Bodily injury limits need to be at least $50,000 per person and $100,000 per accident. While only the state minimums are required, you may want more protection to avoid paying personally for a loss.
Property Damage Requirements in Alaska
Property damage liability on your auto policy will cover the vehicle or property of another party if you're at fault. Alaska property damage coverage is required under the state minimum limits. In Alaska you'll be responsible for having at least $25,000 in property damage liability when using the roadways.
Even though you're only required to carry the minimum limits in Alaska, you may want more protection. Most crashes that result in property damage cost more than the mandated $25,000. Discuss your options with a trusted adviser.
Medical Payments Coverage Requirements in Alaska
In Alaska, you're not required to carry personal injury protection on your auto policy. However, medical payments coverage is an option that can help pay for the medical expenses of you or someone else involved in a car accident.
If you're found without medical payments coverage, you could be on the hook for a large bodily injury expense that you're not prepared for. Medical payment limits typically start at $5,000 and cost minimal additional premium in most cases.
Uninsured Motorist Coverage in Alaska
Uninsured motorist coverage is not a requirement in Alaska, but still very necessary. With Alaska having 15.4% of its drivers currently uninsured, you could be at great risk.
Uninsured motorist coverage will pay for any damage or injury that you may sustain resulting from an accident with an uninsured driver.

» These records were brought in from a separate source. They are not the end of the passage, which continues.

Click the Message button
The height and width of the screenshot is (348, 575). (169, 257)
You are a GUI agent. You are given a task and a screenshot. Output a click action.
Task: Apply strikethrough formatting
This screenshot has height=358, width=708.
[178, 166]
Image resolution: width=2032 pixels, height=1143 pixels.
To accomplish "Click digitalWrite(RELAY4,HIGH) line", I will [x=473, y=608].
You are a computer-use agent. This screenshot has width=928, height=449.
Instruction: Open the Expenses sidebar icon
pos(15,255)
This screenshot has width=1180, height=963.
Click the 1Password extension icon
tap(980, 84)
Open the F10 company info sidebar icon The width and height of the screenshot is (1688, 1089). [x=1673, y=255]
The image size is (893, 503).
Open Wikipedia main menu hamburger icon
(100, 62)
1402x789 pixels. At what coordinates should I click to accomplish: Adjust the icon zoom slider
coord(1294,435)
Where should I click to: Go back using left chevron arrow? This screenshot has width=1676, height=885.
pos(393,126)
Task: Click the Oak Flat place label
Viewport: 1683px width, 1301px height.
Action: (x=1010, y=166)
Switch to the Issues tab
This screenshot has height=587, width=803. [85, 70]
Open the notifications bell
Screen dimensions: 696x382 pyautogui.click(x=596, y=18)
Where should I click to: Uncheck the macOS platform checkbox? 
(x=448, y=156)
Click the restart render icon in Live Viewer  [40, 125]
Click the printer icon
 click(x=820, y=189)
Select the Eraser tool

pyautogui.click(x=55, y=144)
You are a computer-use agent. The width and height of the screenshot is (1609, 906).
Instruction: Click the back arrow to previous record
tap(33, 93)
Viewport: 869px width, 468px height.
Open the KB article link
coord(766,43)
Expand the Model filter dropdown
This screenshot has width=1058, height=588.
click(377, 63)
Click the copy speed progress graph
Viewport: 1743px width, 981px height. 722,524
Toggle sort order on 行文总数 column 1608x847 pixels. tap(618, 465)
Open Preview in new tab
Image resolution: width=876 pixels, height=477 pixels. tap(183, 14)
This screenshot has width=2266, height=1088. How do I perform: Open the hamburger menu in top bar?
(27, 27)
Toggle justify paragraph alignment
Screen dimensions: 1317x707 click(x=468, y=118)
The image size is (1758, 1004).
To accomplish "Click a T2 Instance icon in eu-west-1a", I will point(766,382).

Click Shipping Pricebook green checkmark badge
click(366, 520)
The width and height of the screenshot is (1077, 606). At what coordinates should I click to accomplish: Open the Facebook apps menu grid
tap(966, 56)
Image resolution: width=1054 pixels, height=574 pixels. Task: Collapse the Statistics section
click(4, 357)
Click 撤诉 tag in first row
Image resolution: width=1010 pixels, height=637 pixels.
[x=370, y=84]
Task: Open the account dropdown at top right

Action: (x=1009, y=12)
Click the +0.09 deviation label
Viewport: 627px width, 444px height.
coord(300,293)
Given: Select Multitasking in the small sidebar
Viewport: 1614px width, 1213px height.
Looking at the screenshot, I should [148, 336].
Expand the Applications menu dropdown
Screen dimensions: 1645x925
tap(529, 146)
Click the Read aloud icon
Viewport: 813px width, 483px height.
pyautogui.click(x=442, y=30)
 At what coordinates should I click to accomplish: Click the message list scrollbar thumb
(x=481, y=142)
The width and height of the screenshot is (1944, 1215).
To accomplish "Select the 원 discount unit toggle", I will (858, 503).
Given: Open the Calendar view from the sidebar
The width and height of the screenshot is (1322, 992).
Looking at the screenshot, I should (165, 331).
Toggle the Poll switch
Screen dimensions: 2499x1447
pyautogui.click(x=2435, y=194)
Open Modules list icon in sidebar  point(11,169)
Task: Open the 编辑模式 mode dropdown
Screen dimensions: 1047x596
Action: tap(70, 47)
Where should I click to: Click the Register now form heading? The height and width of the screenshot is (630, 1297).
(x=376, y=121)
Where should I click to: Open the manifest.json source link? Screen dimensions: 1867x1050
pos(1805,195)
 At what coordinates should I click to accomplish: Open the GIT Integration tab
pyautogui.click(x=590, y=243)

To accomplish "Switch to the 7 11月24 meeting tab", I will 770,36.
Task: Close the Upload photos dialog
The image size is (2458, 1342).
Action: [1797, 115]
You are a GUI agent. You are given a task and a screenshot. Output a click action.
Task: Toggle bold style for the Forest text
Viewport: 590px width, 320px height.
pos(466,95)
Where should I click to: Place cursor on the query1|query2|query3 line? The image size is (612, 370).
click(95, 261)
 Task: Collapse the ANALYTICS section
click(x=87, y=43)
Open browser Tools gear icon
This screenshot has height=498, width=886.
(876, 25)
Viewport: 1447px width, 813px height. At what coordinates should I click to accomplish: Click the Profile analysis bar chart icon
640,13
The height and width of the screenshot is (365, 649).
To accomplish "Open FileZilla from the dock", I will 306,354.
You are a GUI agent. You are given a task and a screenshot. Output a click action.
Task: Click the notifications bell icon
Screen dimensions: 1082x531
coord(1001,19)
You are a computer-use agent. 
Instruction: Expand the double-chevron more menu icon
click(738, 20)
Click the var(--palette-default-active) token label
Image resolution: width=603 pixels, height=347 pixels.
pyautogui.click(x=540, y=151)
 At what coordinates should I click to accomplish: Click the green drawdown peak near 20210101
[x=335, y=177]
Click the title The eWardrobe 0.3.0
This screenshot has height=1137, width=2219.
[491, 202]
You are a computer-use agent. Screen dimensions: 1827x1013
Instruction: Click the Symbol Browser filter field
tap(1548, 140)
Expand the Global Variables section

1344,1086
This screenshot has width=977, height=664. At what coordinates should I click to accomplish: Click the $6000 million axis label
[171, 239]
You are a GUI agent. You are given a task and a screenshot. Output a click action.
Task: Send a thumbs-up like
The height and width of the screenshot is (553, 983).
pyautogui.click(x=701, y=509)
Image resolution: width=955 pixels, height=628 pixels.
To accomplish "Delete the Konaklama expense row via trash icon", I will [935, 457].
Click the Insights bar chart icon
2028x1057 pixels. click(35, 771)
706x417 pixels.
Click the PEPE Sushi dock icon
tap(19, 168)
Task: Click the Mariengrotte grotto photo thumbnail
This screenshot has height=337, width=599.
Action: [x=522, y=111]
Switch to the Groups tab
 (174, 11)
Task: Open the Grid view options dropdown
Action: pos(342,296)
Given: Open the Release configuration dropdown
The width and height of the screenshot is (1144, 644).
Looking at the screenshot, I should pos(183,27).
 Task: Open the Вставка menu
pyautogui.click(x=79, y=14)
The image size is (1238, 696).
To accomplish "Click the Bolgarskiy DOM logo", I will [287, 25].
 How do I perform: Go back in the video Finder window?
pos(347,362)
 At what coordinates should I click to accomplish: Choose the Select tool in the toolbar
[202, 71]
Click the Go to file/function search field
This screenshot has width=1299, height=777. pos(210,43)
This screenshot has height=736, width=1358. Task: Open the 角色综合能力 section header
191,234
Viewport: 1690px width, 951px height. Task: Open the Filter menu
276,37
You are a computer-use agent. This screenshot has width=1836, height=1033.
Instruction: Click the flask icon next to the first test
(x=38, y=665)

It protects you when the other driver is at fault but can't pay because they don't have proper insurance.
Optional Car Coverage in Alaska
Collision insurance and comprehensive insurance are both considered full coverage when added in addition to your required auto liability. These are optional limits that are necessary if you want protection for your vehicles.
Roadside assistance is another optional coverage that helps pay for a tow or tire change when you're stranded on the side of the road. If you're involved in an accident and need a replacement vehicle while yours is repaired, then rental car coverage can help. Check out these and more with your auto carrier for proper protection.
Car Insurance Discounts to Ask for in Alaska
When it comes to obtaining discounts on your Alaska auto insurance premium, there are a few options. Carriers like to provide discounts on insurance when you have more than one line of business with them. A reduction of 30% or more is standard for multiple policy discounts.
When you're part of a teachers union, attorney group, or government agency, insurance companies usually award a 5% to 10% discount on coverage. The same is true if you've loyally been with a carrier for an extended period of time, typically 3 years or more.
How to File a Car Insurance Claim in Alaska
Filing a loss doesn't have to be difficult if you work with the right agent and know the order of events. Check out these 4 easy steps to filing a car insurance claim in Alaska:
First, it's important you get to a safe place and seek any necessary medical attention. Second, you'll want to call your independent agent to report the claim. Third, obtain the filed claim number and line up a replacement vehicle if coverage allows. Last, set up a time to meet with your assigned adjuster and collect payment.